Texte fourni:

-*-*-

Publié le 11 avril 2011 par Philippe Thomas

Poésie du samedi 23 (nouvelle série)

Divers soucis prosaïques, accentués par mes nouvelles fonctions (temporaires) de garde-malade, ont considérablement retardé ma quête poétique. Mais un message d’un instituteur vendéen en quête de poésies pour ses élèves, lecteur éclairé de la Poésie du samedi 91 « Ultime question » , m’amène à me replonger dans Ernest Pérochon. J’y trouve cette petite pépite dans un poème foutraque, bizarrement intitulé «Vieilles filles » quoiqu’il s’agisse bien au début de vieilles dames saisies dans leur intérieur, avec l’empreinte du temps qui a passé sur elles. Ca commence un brin théâtral et gazon rustique :

« La fenêtre s’ouvrait autrefois sur les champs 

Et l’âme était béante en dépit des méchants. »

-*-*-

Données de l'exercice:

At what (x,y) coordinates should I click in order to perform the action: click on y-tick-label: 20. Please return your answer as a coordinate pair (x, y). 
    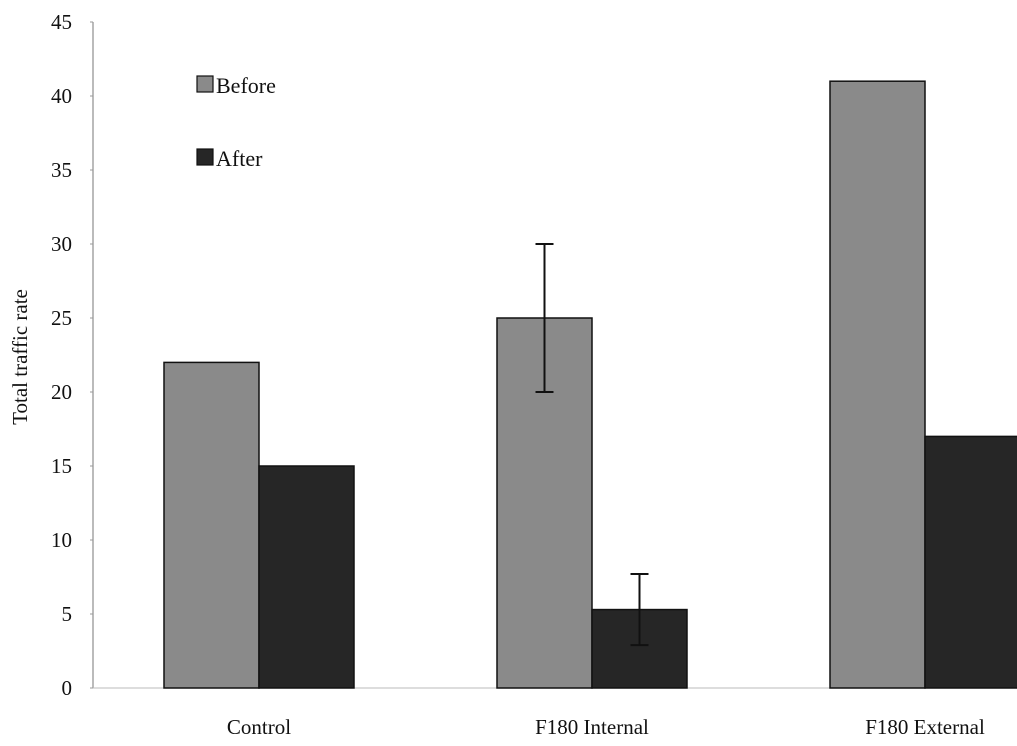
    Looking at the image, I should click on (62, 392).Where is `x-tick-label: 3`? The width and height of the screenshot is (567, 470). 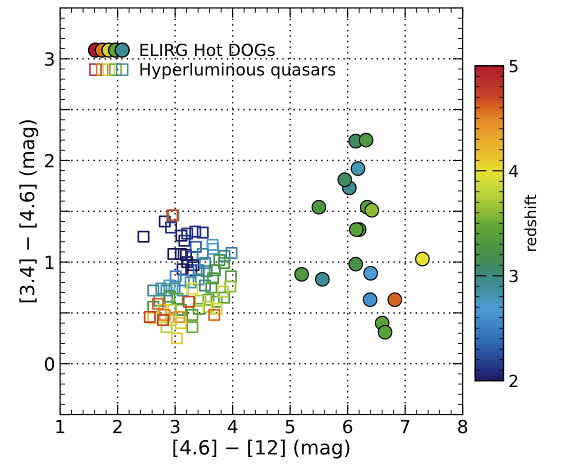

-*-*-

Poursuivez le texte sur le poème « Vieilles filles » d'Ernest Pérochon après sa dernière phrase.

Réponse:
La suite fait un écho direct, me semble-t-il, à ma méditation sur le sens qu’il y a à porter le chapeau. On voit ici comment le Créateur invente cette modalité particulière du galurin qui est le haut de forme, autrefois dénommé « huit-reflets ». Saint Pierre se révèle ici comme un précieux intercesseur auprès du Grand Chapelier. C’est la démonstration par Pérochon que le chapeau est la marque du divin en l’homme, créature ainsi parachevée par son créateur. Le moins qu’on puisse dire en effet, c’est que Dieu ne prend pas à la légère les suppliques des Bretons relayées par le bon Saint-Pierre et encore moins la fabrication du chapeau demandé…

Ayant mis sa bourrique à son vieux tapecu,

Un beau matin, Saint Pierre, ineffable concierge,

Espoir de l’innocent, revanche du cocu,

Appointucha le bout d’une solide verge

Et s’en fut trouver Dieu dans son grand paradis.

Il en était ainsi d’ailleurs chaque lundi

Saint Pierre était bavard et contait les nouvelles :

Les crânes des damnés comme des fruits trop mûrs

Pétant ; et les bienheureuses, laides ou belles,

Accourant regarder par les fentes des murs ;

Il disait les amours et es souhaits qu’engendrent

La hâte des neveux et la haine des gendres.

Donc Pierre en sa bagnole et son âne devant,

Arrivèrent aux lieux interdits à l’indigne.

Le Bon Dieu ce jour-là fricotait en plain vent,

Ayant dès le réveil labouré dans sa vigne.

-   Bon appétit, Seigneur ! - A toi, mon petit gars !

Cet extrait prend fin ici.